* _Records for this exercise_:
__________________________________________________

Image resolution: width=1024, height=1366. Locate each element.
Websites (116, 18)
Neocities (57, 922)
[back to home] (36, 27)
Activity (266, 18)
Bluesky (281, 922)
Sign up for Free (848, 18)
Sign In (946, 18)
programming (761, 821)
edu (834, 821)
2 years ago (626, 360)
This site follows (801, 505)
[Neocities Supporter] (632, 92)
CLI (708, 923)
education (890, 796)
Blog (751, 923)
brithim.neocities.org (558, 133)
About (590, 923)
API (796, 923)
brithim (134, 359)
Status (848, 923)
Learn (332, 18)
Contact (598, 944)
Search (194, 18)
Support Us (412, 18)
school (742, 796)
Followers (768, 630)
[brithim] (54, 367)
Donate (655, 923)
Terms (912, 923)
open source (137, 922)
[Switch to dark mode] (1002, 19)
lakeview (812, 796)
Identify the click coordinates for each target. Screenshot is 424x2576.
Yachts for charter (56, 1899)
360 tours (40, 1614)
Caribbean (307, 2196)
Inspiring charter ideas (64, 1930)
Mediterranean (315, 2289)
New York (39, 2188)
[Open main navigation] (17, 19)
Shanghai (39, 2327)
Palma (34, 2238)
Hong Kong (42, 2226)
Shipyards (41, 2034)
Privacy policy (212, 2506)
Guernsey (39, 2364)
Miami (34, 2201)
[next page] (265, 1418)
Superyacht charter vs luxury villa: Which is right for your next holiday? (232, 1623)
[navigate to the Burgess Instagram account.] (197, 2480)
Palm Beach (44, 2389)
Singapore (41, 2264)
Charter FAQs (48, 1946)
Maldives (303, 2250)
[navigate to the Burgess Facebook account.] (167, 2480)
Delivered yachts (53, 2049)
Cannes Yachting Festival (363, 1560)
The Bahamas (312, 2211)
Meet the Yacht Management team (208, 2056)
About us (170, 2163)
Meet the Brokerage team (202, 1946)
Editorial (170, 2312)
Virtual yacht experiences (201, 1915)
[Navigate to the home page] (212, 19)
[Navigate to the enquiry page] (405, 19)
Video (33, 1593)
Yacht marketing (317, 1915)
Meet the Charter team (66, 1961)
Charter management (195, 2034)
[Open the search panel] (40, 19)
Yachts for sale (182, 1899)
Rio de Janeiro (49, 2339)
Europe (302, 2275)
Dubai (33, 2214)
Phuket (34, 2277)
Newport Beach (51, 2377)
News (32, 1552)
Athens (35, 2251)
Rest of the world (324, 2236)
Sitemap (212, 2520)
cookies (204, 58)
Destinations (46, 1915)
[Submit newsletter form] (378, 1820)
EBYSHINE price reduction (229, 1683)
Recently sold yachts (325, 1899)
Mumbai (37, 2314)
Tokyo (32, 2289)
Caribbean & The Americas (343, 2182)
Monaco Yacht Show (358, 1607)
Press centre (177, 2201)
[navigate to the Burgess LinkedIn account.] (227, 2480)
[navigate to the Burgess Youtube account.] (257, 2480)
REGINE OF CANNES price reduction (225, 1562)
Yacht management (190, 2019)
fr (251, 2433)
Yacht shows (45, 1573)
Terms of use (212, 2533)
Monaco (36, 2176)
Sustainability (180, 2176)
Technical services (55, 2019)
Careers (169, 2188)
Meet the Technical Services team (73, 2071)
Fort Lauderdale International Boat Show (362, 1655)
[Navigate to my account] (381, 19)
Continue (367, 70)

__________________________________________________

* _Exercise aim_:
A verbatim copy of all the records is required. Write it out in full.

* _Result for this task_:
Image resolution: width=1024, height=1366. Locate each element.
Websites (116, 18)
Neocities (57, 922)
[back to home] (36, 27)
Activity (266, 18)
Bluesky (281, 922)
Sign up for Free (848, 18)
Sign In (946, 18)
programming (761, 821)
edu (834, 821)
2 years ago (626, 360)
This site follows (801, 505)
[Neocities Supporter] (632, 92)
CLI (708, 923)
education (890, 796)
Blog (751, 923)
brithim.neocities.org (558, 133)
About (590, 923)
API (796, 923)
brithim (134, 359)
Status (848, 923)
Learn (332, 18)
Contact (598, 944)
Search (194, 18)
Support Us (412, 18)
school (742, 796)
Followers (768, 630)
[brithim] (54, 367)
Donate (655, 923)
Terms (912, 923)
open source (137, 922)
[Switch to dark mode] (1002, 19)
lakeview (812, 796)
Identify the click coordinates for each target. Screenshot is 424x2576.
Yachts for charter (56, 1899)
360 tours (40, 1614)
Caribbean (307, 2196)
Inspiring charter ideas (64, 1930)
Mediterranean (315, 2289)
New York (39, 2188)
[Open main navigation] (17, 19)
Shanghai (39, 2327)
Palma (34, 2238)
Hong Kong (42, 2226)
Shipyards (41, 2034)
Privacy policy (212, 2506)
Guernsey (39, 2364)
Miami (34, 2201)
[next page] (265, 1418)
Superyacht charter vs luxury villa: Which is right for your next holiday? (232, 1623)
[navigate to the Burgess Instagram account.] (197, 2480)
Palm Beach (44, 2389)
Singapore (41, 2264)
Charter FAQs (48, 1946)
Maldives (303, 2250)
[navigate to the Burgess Facebook account.] (167, 2480)
Delivered yachts (53, 2049)
Cannes Yachting Festival (363, 1560)
The Bahamas (312, 2211)
Meet the Yacht Management team (208, 2056)
About us (170, 2163)
Meet the Brokerage team (202, 1946)
Editorial (170, 2312)
Virtual yacht experiences (201, 1915)
[Navigate to the home page] (212, 19)
[Navigate to the enquiry page] (405, 19)
Video (33, 1593)
Yacht marketing (317, 1915)
Meet the Charter team (66, 1961)
Charter management (195, 2034)
[Open the search panel] (40, 19)
Yachts for sale (182, 1899)
Rio de Janeiro (49, 2339)
Europe (302, 2275)
Dubai (33, 2214)
Phuket (34, 2277)
Newport Beach (51, 2377)
News (32, 1552)
Athens (35, 2251)
Rest of the world (324, 2236)
Sitemap (212, 2520)
cookies (204, 58)
Destinations (46, 1915)
[Submit newsletter form] (378, 1820)
EBYSHINE price reduction (229, 1683)
Recently sold yachts (325, 1899)
Mumbai (37, 2314)
Tokyo (32, 2289)
Caribbean & The Americas (343, 2182)
Monaco Yacht Show (358, 1607)
Press centre (177, 2201)
[navigate to the Burgess LinkedIn account.] (227, 2480)
[navigate to the Burgess Youtube account.] (257, 2480)
REGINE OF CANNES price reduction (225, 1562)
Yacht management (190, 2019)
fr (251, 2433)
Yacht shows (45, 1573)
Terms of use (212, 2533)
Monaco (36, 2176)
Sustainability (180, 2176)
Technical services (55, 2019)
Careers (169, 2188)
Meet the Technical Services team (73, 2071)
Fort Lauderdale International Boat Show (362, 1655)
[Navigate to my account] (381, 19)
Continue (367, 70)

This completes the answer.